Family history is important. Clubfoot can be congenital or teratologic. Although congenital clubfoot (75% of all cases) is usually an isolated abnormality, every infant should be assessed for developmental dysplasia of the hip. Teratologic clubfoot is associated with a neuromuscular disorder, such as myelomeningocele, arthrogryposis, or other syndromes. Positional foot deformities that occur due to abnormal positioning in utero can be differentiated from clubfoot as they typically resolve without treatment in the early months of life.
The diagnosis is seldom confused with other disorders ( Fig. 201.1 ). The presence of clubfoot should prompt a careful search for other abnormalities. The infant will have midfoot cavus, forefoot adduction, hindfoot equinus and varus, and varying degrees of rigidity. All are secondary to the abnormalities of the talonavicular joint. Calf atrophy and foot shortening are more noticeable in older children.
In infants, radiographs and advanced imaging are rarely necessary for assessment because their tarsals have incomplete or absent ossification. The navicular ossifies at about 3 years of age for females and 4 years for males.
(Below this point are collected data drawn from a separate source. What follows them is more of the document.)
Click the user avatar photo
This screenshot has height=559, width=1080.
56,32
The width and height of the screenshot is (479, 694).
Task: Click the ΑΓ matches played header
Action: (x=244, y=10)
As children age, radiographs can be used to follow the tibial calcaneal and lateral talocalcaneal angles and to assess navicular positioning.
The goal of treatment is to correct the deformity and preserve mobility and function. The gold-standard for the treatment of clubfoot is the Ponseti method of serial casting. Treatment includes a percutaneous tenotomy of the Achilles tendon to help correct the equinus deformity near the end of casting. An abduction brace is initiated after casting and is an essential part of the treatment of clubfoot. Children who are unable to achieve good compliance with bracing recommendations demonstrate high rates of recurrence and need for further casting or surgery.
The two most common procedures performed for recurrent clubfoot include a repeat Achilles lengthening and a tibialis anterior tendon transfer. Rarely, more aggressive surgical procedures may need to be done. Complications of untreated clubfoot include severe disability. Complications of treated clubfoot include recurrence and stiffness.
Metatarsus adductus is the most common foot disorder in infants. It is characterized by a convexity of the lateral foot ( Fig. 201.2 ) and is caused by in utero positioning. It is bilateral in half of cases. Occurring equally in males and females, it is more common in first-born children because of the smaller primigravid uterus. Two percent of infants with metatarsus adductus have developmental dysplasia of the hip.
The forefoot is adducted and sometimes supinated, but the midfoot and hindfoot are normal. The lateral border of the foot is convex, while the medial border is concave. Normal ankle dorsiflexion and plantar flexion differentiate this deformity from clubfoot. With the midfoot and hindfoot stabilized, the deformity can be pushed beyond a neutral position (into abduction). Older children may present with an in-toeing gait.